Figure 4 depicts the modulus of the signal and also the 19 time intervals analyzed in the monitoring are also pointed out.

The results of the breathing activity monitoring for the two approaches are depicted in Figure 5. Upper and lower panels give the results of the processing achieved by the first and second approachs, respectively.

A good agreement is observed between the results for the two data-processing approaches; in particular, an almost uniform breathing behaviour is observed with a frequency of 18 acts/min apart from few time intervals.

Figure 6 depicts the heartbeat analysis, upper and lower panels give the results of the processing achieved by the first and second approachs, respectively. It can be seen that the average frequency is about 80 beats per minute. In addition, we can note a correlation between the time behavior of the breathing and the one of the heart beat. As a matter of fact, when the breathing frequency decreases, the heartbeat frequency decreases too.

The second stage of the experiment is concerned with the status of apnea so that only the heartbeat was characterised. In this case, we considered an overall observation time of 56 sec divided in 7 time intervals made of 500 time samples (8 sec). Figure 7 depicts the modulus of the measured signal in the 7 time intervals (time window ranging from 800 to 4300 samples).

The heartbeat frequency behaviour is shown in Figure 8 for the two data-processing approaches, and a very good agreement is observed and it can be noted that the frequency is almost uniform apart from the first two intervals. In particular for the first interval, the lower detected frequency is due to the clearly depicted oscillation, almost at the end of the first time interval, which cannot be associated to heartbeat activity.

6. Conclusions

The paper has presented the feasibility study of an approach based on a continuous wave radar for the life signs monitoring. In particular, two different data approaches have been exploited with similar performances, and it has been possible to show the effectiveness of the overall system (hardware plus software) as a reliable tool for a long-term monitoring of breathing and heartbeat activity.
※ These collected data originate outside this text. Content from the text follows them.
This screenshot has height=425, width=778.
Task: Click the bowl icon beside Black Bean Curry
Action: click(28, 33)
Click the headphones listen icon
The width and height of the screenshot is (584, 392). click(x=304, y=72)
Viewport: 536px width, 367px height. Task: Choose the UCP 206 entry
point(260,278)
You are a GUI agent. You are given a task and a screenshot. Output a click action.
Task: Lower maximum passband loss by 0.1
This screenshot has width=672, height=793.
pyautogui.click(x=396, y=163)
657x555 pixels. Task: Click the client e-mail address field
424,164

The future activities will address different topics toward the use of the system in full operative conditions in order to account for the obstacle between the radar system and the target; to characterise target movements different from the life signs; to analyse the radar signal, with the aim to provide a stress level estimation.
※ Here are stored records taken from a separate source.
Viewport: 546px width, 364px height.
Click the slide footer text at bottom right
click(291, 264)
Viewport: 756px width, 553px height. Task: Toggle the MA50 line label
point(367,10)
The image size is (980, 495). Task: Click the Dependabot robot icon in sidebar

The computational cost is suitable to make the processing in a real time (i.e., in few seconds after the data collection) and complies with the necessities of the application frame, which requires fastness of the operations, but more important the reliability of the result. In this frame, we consider both the processing approaches suitable for an implementation in real systems. Furthermore, the cross-validation between the two proposed approaches can mitigate the possible interpretation ambiguity arisen from the use of a single technique.

Acknowledgment

This research has been performed in the framework of the “Active and Passive Microwaves for Security and Subsurface imaging (AMISS)” EU 7th Framework Marie Curie Actions IRSES project (PIRSES-GA-2010-269157).